A ARCHITECTURE OF CNN-TRANSFORMER HYBRID WITH MASKED TIME SERIES AUTO-CODING FOR BEHAVIORAL BIOMETRICS ON MOBILE DEVICES

Authors

  • Mariia Havrylovych National Technical University of Ukraine “Igor Sikorsky Kyiv Polytechnic Institute”, Department of Artificial Intelligence, Kyiv, Ukraine, Ukraine https://orcid.org/0000-0002-9797-2863

DOI:

https://doi.org/10.20535/kpisn.2025.4.344357

Keywords:

continuous authentication, masked autoencoder, smartphone sensors, CNN-Transformer, domain adaptation, behavioral biometrics

Abstract

Background. Continuous behavioral authentication (keystroke dynamics, touch/swipe, motion sensors) verifies identity without extra actions. However, models degrade under device, session and activity shifts, are sensitive to noise and often require significant labeling. As passwordless logins spread, demand rises for post-login risk control and for models that are robust, compute-efficient and stable in the wild.

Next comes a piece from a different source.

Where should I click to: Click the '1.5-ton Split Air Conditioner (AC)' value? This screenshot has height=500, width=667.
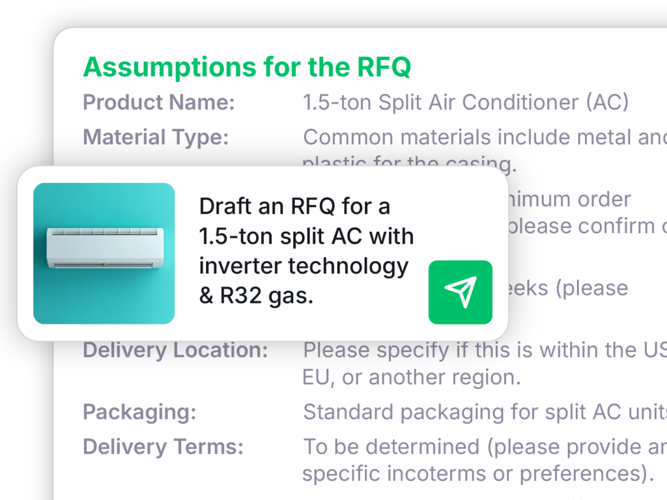pyautogui.click(x=466, y=102)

Objective. To develop and empirically study a compact CNN-Transformer hybrid with lightweight self-supervised masked time-series autoencoding (MAE-style) for mobile behavioral biometrics on the HMOG and WISDM datasets.

Methods. A 1D-CNN front end extracts local cues from smartphone motion signals, while a Transformer encoder captures longer-range dependencies. We use masked reconstruction on unlabeled HMOG sessions for self-supervised pretraining under a limited computational budget and then fine-tune the same hybrid architecture for user identification. We evaluate three hybrid variants on HMOG (trained from scratch, with masked pretraining, and with masked pretraining plus CORAL domain adaptation) and three models on WISDM (a Transformer baseline, a hybrid trained from scratch and a hybrid initialized from the HMOG-pretrained weights). Performance is measured using user-level mean and median Equal Error Rate (EER) and AUC.

Results. On HMOG, the hybrid model trained from scratch achieves the best user-level metrics (EER 21.51% mean, 18.63% median; AUC 0.854 mean, 0.905 median), while the lightweight MAE and CORAL variants do not yet surpass this baseline. On WISDM, the hybrid model substantially outperforms a pure Transformer baseline (EER 9.41% vs 51.25% mean; AUC 0.902 vs 0.488 mean), and cross-dataset initialization from the HMOG MAE-pretrained weights provides an additional improvement (EER 8.42% mean, 2.07% median; AUC 0.907 mean, 0.959 median).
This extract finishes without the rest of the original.